Kristin Campbell has always loved exercise and physical activity. As a high school student, she played on the teams and her dream job was to be the athletic trainer for the men’s tennis tour.
“I thought that would be the greatest job in the world,” says Dr. Campbell. “But then all through university, I realized it was more fun to work with average people, helping them get motivated about exercise to manage a chronic disease or recover from surgery.”
Immediately following the last exam for her physical therapy degree at Queen’s University, she boarded a plane for Vancouver to snowboard and work as a casual physical therapist at Vancouver General Hospital.
Flipping through one of Vancouver’s free magazines, an article about the first dragon boat team of breast cancer survivors caught her attention. Two UBC professors were quoted in the story—Dr. Don McKenzie of the School of Kinesiology, who started the team, and Dr. Susan Harris of the Department of Physical Therapy, who paddled with the team. Kristin had written an honours paper about how exercise may lower women’s risk of estrogen-related cancers, so she decided to explore opportunities to research this topic in the School of Kinesiology.

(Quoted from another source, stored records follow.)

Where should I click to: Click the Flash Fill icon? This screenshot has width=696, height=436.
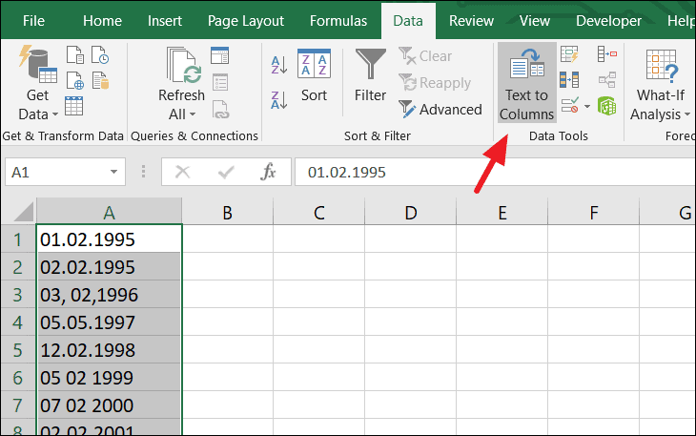(x=569, y=55)
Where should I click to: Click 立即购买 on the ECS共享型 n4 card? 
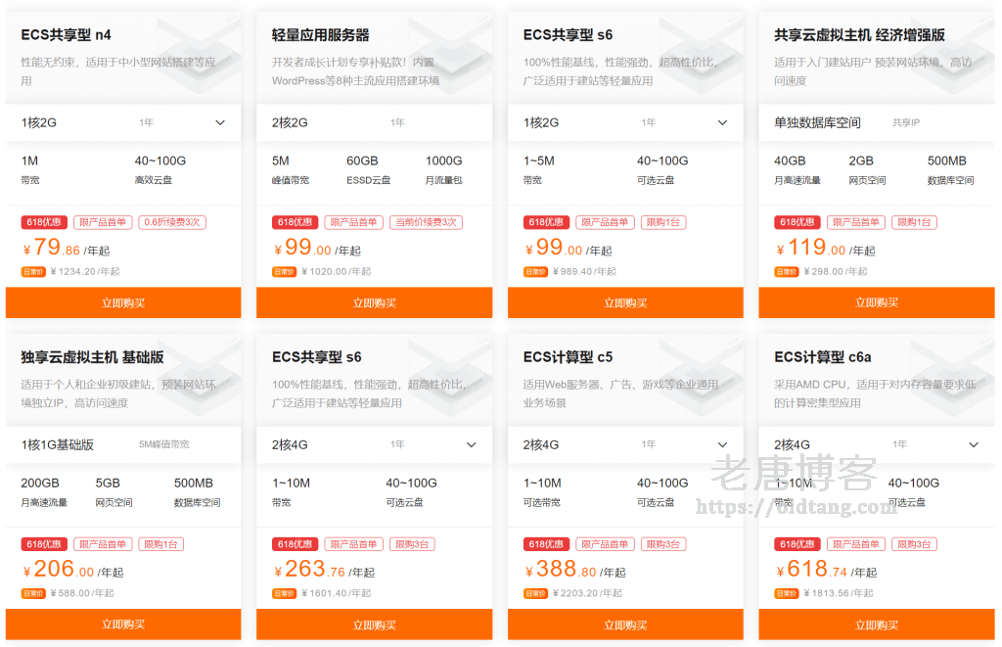tap(123, 302)
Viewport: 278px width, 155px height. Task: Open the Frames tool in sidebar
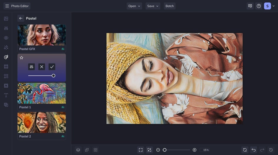click(x=6, y=67)
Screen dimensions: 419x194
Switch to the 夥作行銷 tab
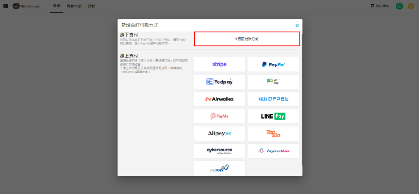[74, 6]
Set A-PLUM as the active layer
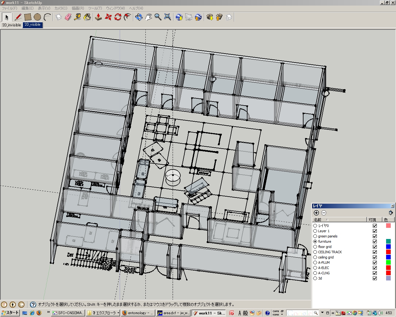This screenshot has height=317, width=396. [x=315, y=263]
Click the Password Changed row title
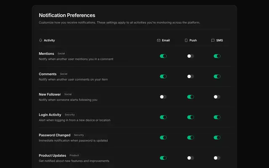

“UBC seemed like the ideal place to do research on exercise and cancer survivorship,” Dr. Campbell says. “Working with Dr. McKenzie, a leader in the field, set me up to be able to do my PhD with another leader in the field.”
Now an Assistant Professor in the Department of Physical Therapy at UBC, Dr. Campbell is investigating the role of exercise in rehabilitation from cancer treatment and how to use exercise in health promotion for cancer survivors after they complete treatment. One of her current projects is looking at the role of exercise in chemo-brain (cancer-associated cognitive dysfunction), or the difficulty cancer survivors sometimes experience with problem-solving and multi-tasking. She also plans to develop a prospective model of care for breast cancer survivors, which would measure arm function before and after surgery to ensure range-of-motion and strength are regained and for the early detection of lymphedema (swelling of the arm). Dr. Campbell also recently received funding to develop pelvic floor muscle training for women who were treated for gynaecological cancers.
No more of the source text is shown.